28.08.2006 | aktual.: 28.08.2006 13:28
Podejrzany nie przyznał się i odmówił składania wyjaśnień- poinformował rzecznik prokuratury Adam Kozub.
Zarzuty dotyczą publikacji w okresie od stycznia do października 2005 roku, w piśmie o charakterze nacjonalistycznym.

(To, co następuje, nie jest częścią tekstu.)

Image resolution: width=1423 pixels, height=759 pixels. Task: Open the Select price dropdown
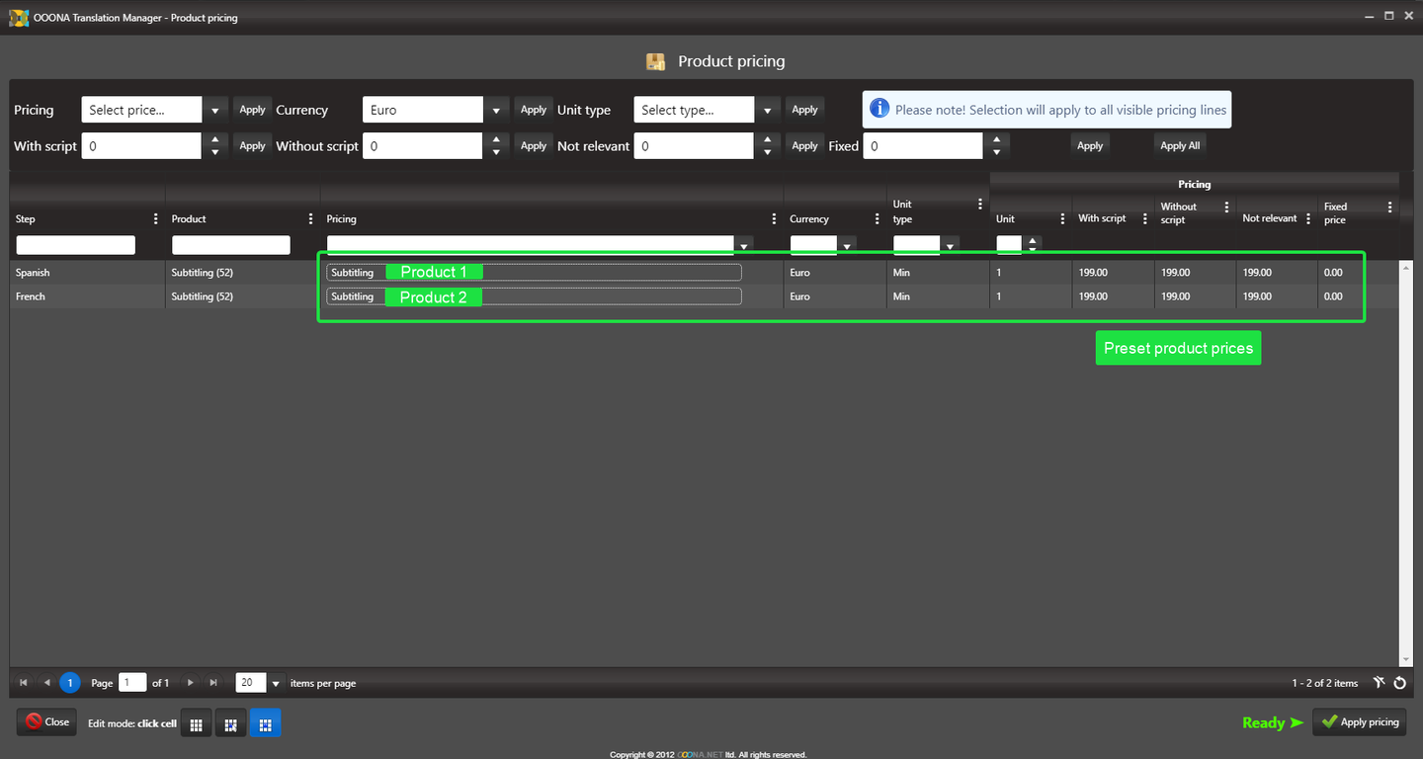pyautogui.click(x=214, y=110)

Trafiało ono do obiegu jako dodatek do dwóch innych pism, m.in. o treści satyrycznej, na których wydawanie Bubel ma formalne zezwolenia i które były zarejestrowane.
Chodzi o - jak podała prokuratura - publiczne nawoływanie do nienawiści na tle różnic narodowościowych oraz publiczne znieważanie grupy ludności z powodu przynależności do narodu żydowskiego, poprzez publikowanie i upowszechnianie treści antysemickich.

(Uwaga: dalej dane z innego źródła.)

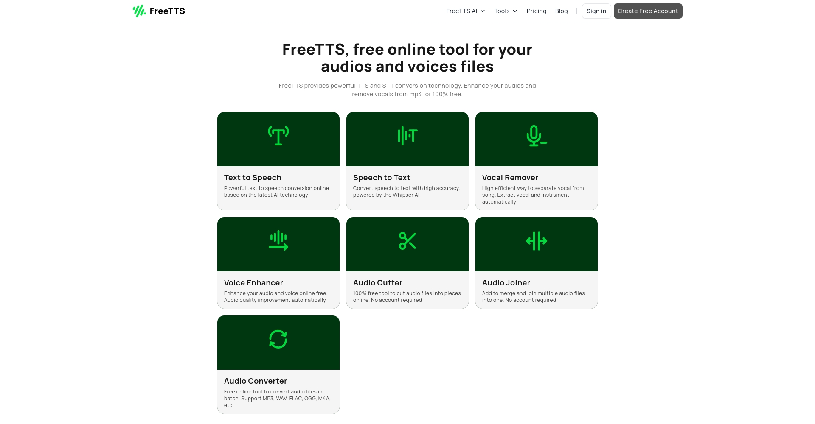Select the Audio Cutter scissors icon

point(408,241)

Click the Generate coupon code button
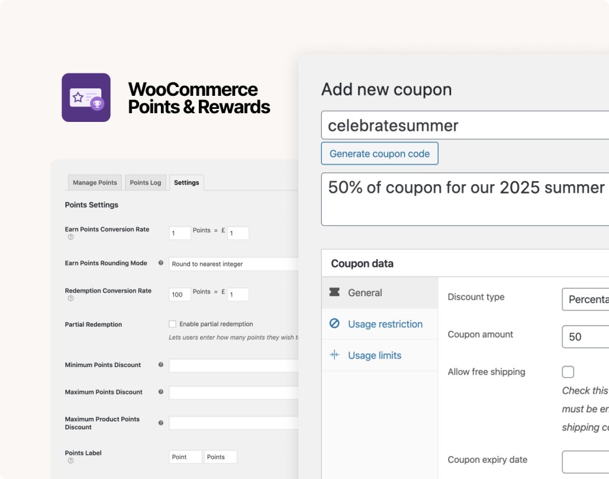coord(379,154)
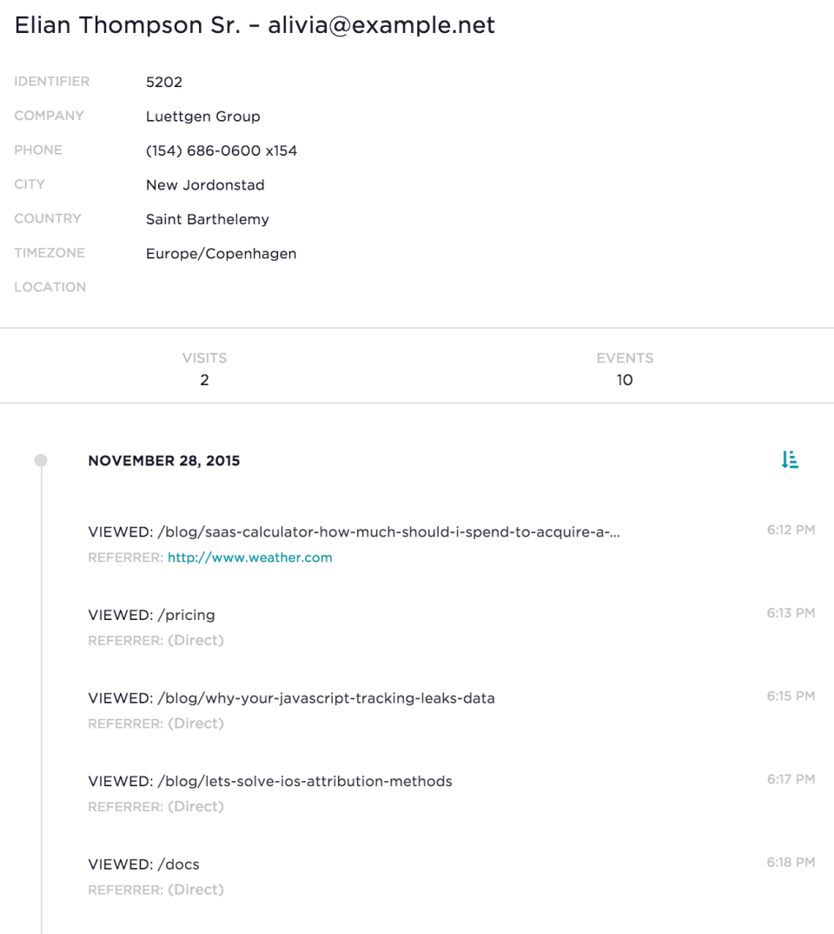834x934 pixels.
Task: Open the javascript-tracking-leaks-data blog entry
Action: tap(291, 698)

Śledztwo zaczęło się od zawiadomienia złożonego przez jednego z białostoczan. Chodziło o plakaty o treści antysemickiej, które zauważył na ulicach. Na plakatach był m.in. adres strony internetowej i tą drogą prokuratura dotarła do autorów publikacji. Zarzuty rozpowszechniania tych plakatów, umieszczania takich treści na stronach internetowych, postawiono dwóm osobom, kobiecie i mężczyźnie.
Potem w śledztwie pojawiły się pisma, jak się okazało, wydawane przez Leszka Bubla. Prokuratorzy m.in. dokonali przeszukania siedziby wydawnictwa. W sprawie powołany został biegły językoznawca, który dokonuje oceny treści w publikacjach, którymi interesuje się prokurator.
Bublowi grozi do trzech lat więzienia. Prokuratura liczy na to, że śledztwo uda się zamknąć do końca roku. Pół roku temu w podobnym procesie przed sądem w Warszawie Bubel został skazany na 5 tys. zł grzywny.
49-letni Bubel sam określa się jako "naczelny antysemita RP". W ubiegłorocznych wyborach prezydenckich zajął on 10. miejsce na 12 kandydatów, zdobywając 19 tys. głosów - 0,13%.